▶ [Given exercise]: Scale the records in the stretch from the line containing "Output the (X, Y)" through the line containing "practical (639, 623)", both included, and write out all of those lines again, requests too. Multiply every coordinate in the answers by 0.65 and round each to a whole number, halves up, and leave the pictures out.

▶ [Exercise data]:
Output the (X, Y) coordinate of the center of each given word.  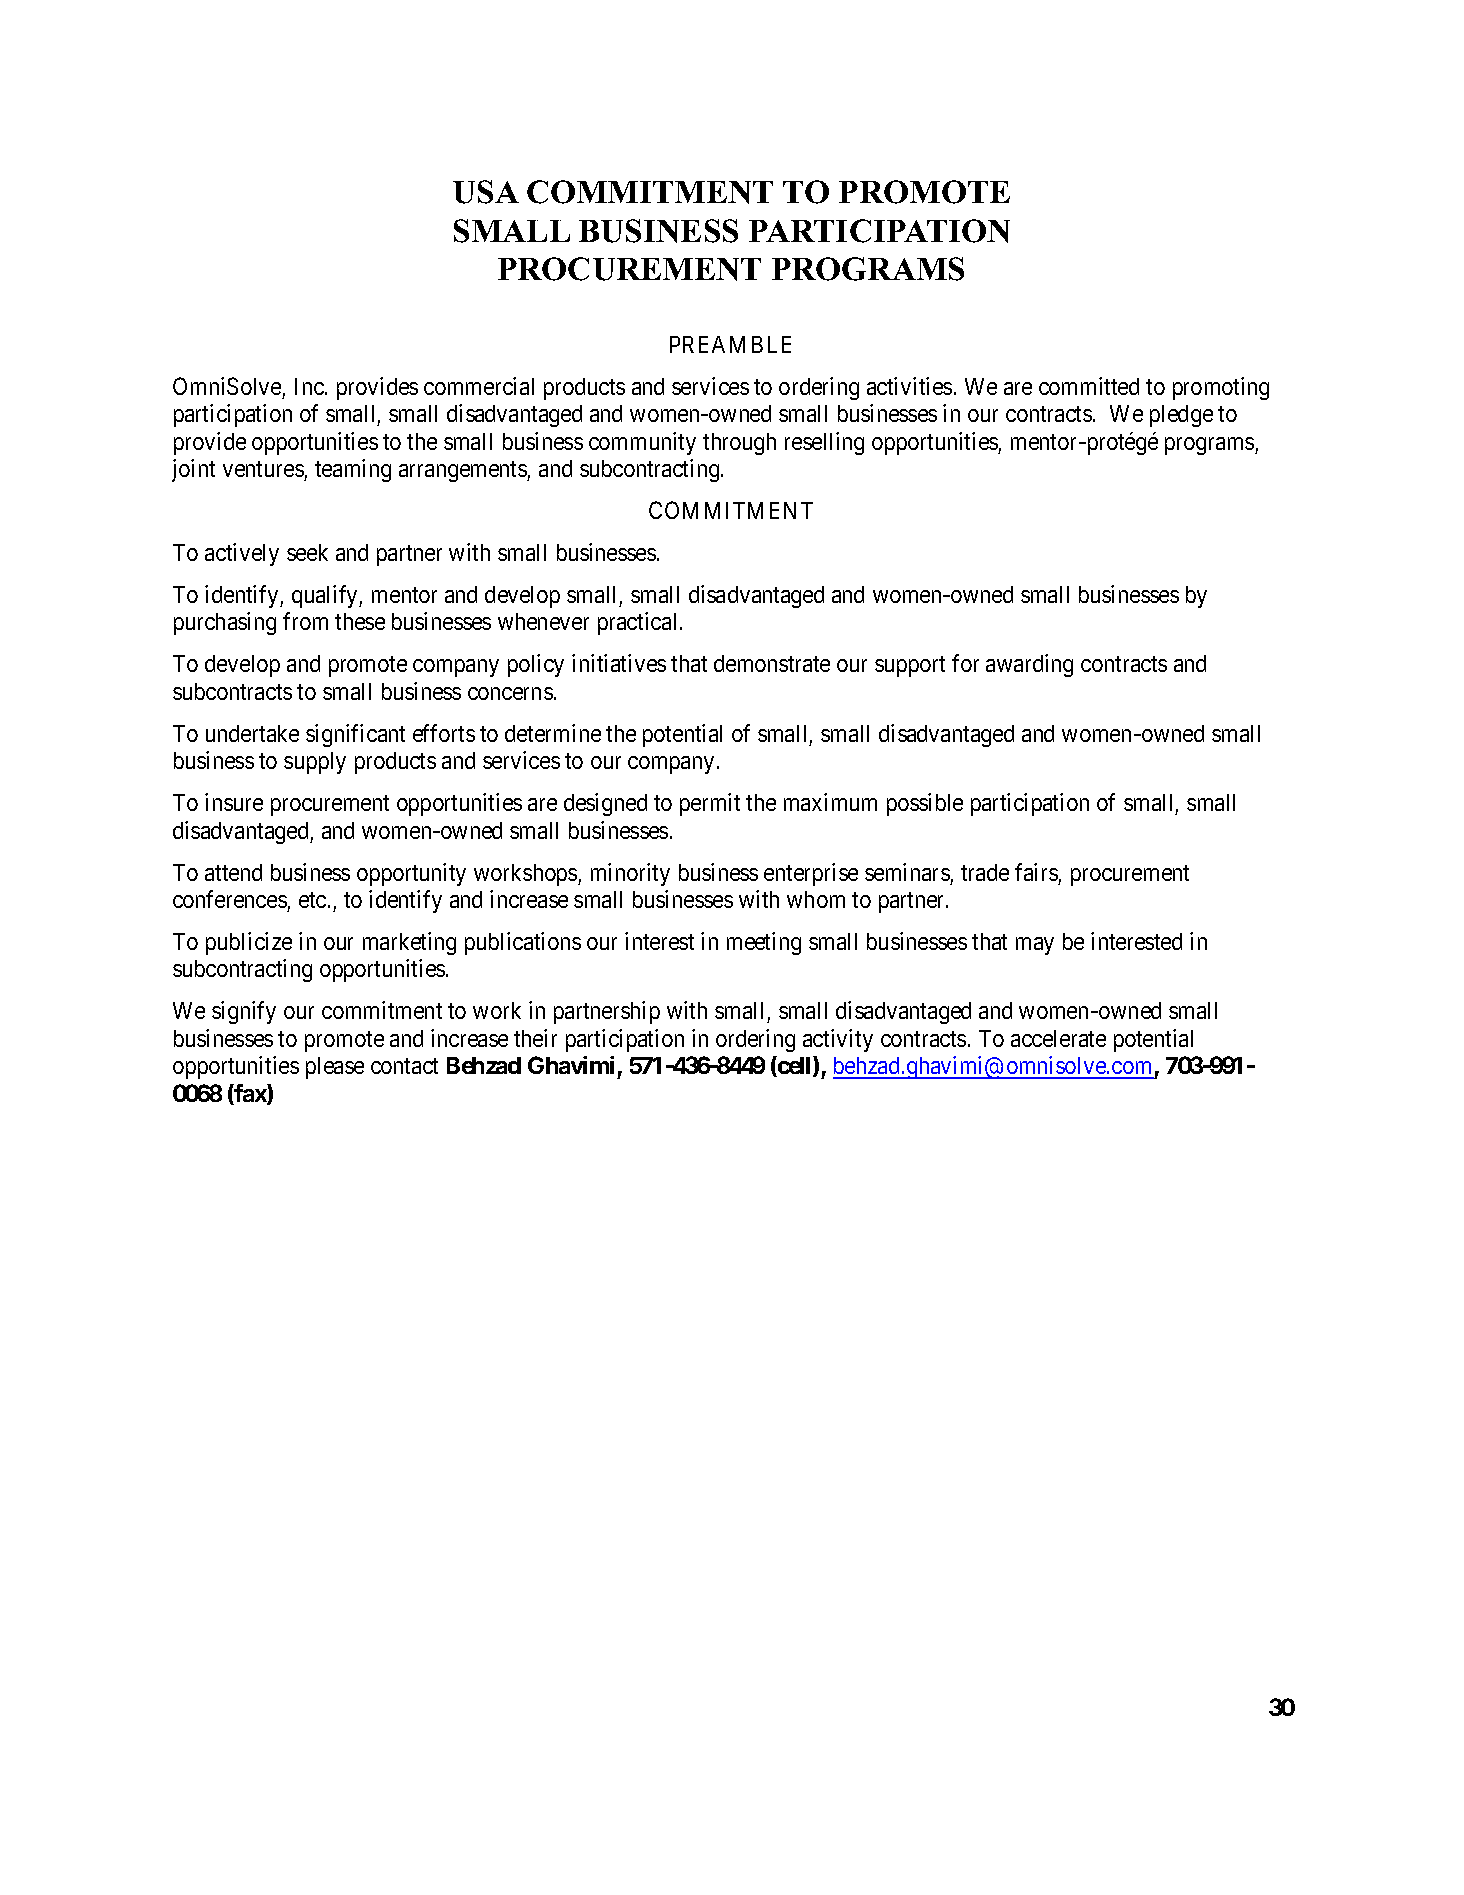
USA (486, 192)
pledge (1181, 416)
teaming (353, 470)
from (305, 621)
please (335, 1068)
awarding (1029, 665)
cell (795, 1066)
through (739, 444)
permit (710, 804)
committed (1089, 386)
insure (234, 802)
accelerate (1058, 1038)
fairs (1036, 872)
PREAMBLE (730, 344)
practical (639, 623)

...

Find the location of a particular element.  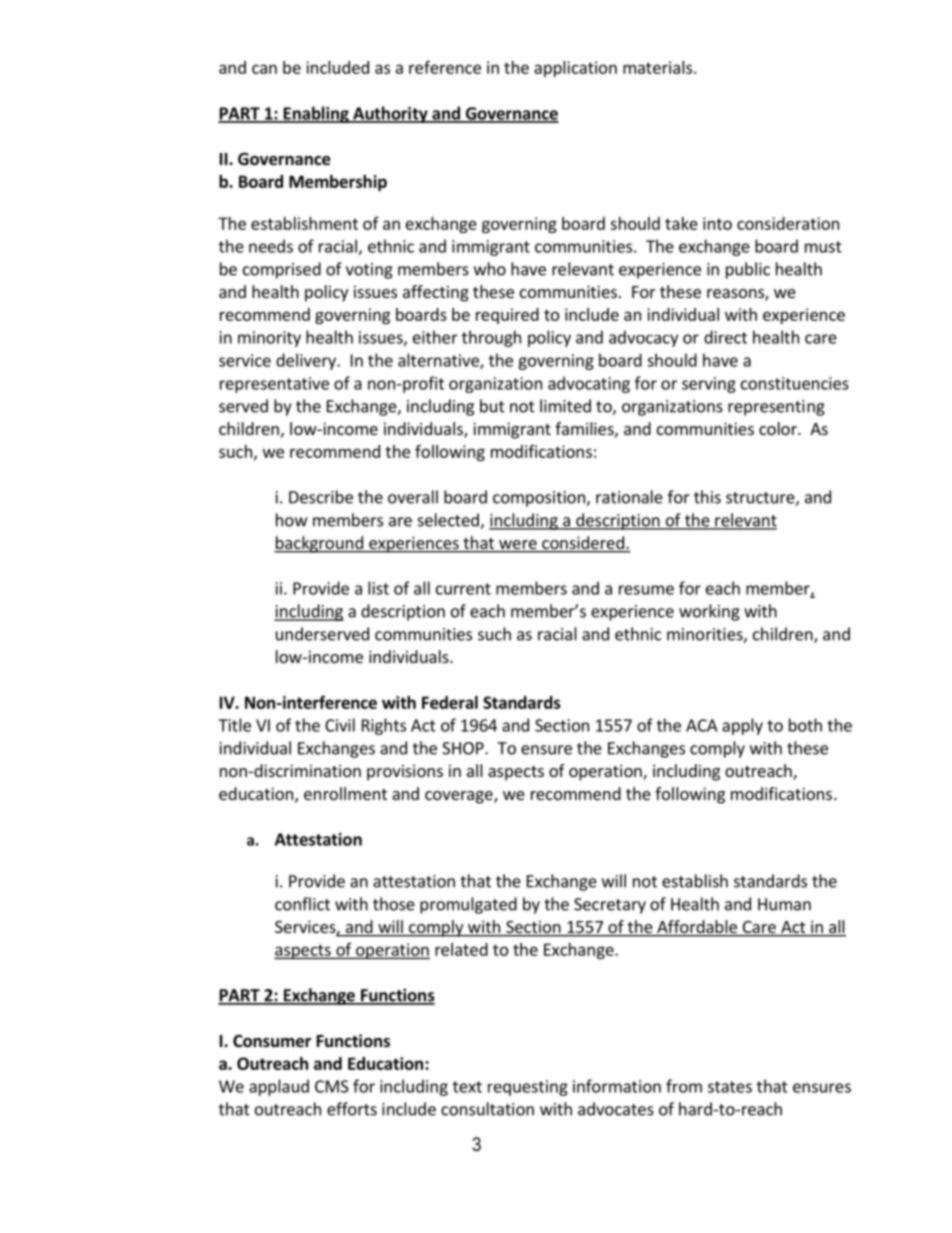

▶ [Exercise solution]:
Output the (X, Y) coordinate of the center of each given word.  
USA (316, 125)
pledge (768, 270)
teaming (229, 306)
from (198, 404)
please (218, 694)
awarding (669, 432)
cell (517, 693)
through (480, 289)
permit (462, 523)
committed (708, 251)
insure (152, 521)
accelerate (688, 675)
fairs (673, 567)
PREAMBLE (475, 224)
practical (415, 405)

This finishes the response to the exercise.